A questão prende-se com “será que a música pode desempenhar algum papel na selecção sexual?”. O próprio Darwin estava convencido que sim. Na sua obra A Origem Humana e a Selecção Sexual escreveu: “Concluo que as notas musicais e o ritmo foram pela primeira vez adquiridos pelos progenitores macho ou fêmea da humanidade a bem da sedução do sexo oposto. Portanto, os tons musicais tornaram-se firmemente associados a algumas das paixões mais fortes que um animal é capaz de sentir e, consequentemente, são usados instintivamente […]”. A música pode então indicar a aptidão biológica e sexual, servindo para atrair parceiros. Darwin acreditava que a música precedeu a fala como forma de cortejar, e equiparava-a à cauda do pavão. Na sua teoria da selecção sexual, este assumiu o aparecimento de características que, em termos de sobrevivência, o único propósito é tornar-nos atraentes.

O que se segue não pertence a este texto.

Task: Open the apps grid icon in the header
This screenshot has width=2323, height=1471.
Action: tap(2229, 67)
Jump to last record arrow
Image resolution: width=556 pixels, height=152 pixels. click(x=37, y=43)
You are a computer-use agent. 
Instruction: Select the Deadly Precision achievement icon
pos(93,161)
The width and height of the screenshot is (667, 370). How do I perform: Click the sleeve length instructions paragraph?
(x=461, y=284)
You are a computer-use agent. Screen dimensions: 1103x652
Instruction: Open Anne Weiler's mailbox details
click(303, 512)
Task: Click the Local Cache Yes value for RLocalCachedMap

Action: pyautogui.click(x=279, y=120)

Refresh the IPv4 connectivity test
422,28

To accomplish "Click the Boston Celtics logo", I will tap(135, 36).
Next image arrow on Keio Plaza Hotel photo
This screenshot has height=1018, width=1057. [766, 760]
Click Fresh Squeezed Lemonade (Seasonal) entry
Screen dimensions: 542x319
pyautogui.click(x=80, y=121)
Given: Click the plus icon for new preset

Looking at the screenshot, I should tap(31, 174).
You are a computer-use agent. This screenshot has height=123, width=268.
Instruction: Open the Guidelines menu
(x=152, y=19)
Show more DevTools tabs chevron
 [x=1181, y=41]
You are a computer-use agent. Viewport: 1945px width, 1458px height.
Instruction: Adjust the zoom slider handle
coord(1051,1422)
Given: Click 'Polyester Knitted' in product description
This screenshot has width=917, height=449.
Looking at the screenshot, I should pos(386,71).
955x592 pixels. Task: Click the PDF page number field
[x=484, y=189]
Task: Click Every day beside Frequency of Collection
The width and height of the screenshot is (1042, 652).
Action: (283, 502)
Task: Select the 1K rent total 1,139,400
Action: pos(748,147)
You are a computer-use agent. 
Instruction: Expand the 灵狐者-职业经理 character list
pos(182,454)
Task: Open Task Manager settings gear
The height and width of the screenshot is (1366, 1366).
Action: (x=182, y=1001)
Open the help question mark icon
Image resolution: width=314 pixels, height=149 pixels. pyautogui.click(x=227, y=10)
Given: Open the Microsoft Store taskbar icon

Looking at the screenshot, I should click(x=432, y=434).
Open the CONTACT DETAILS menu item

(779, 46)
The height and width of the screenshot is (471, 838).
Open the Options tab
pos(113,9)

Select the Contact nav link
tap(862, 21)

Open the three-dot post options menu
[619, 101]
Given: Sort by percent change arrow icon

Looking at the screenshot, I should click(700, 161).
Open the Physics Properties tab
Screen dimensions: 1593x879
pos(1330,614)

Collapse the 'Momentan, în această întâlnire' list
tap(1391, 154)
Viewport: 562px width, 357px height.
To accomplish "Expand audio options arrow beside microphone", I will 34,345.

O psicólogo cognitivo Geoffrey Miller associou esta noção ao papel que a música desempenha na sociedade contemporânea. No seu livro The Evolution Of Culture, faz referência aos inúmeros casos amorosos e parceiras sexuais que personalidades famosíssimas do mundo da música tiveram, como Mick Jagger (The Rolling Stones), Robert Plant (Led Zeppelin) e Jimi Hendrix. Na verdade, o número de parceiras sexuais das estrelas rock pode ser centenas de vezes maior do que as dum homem comum.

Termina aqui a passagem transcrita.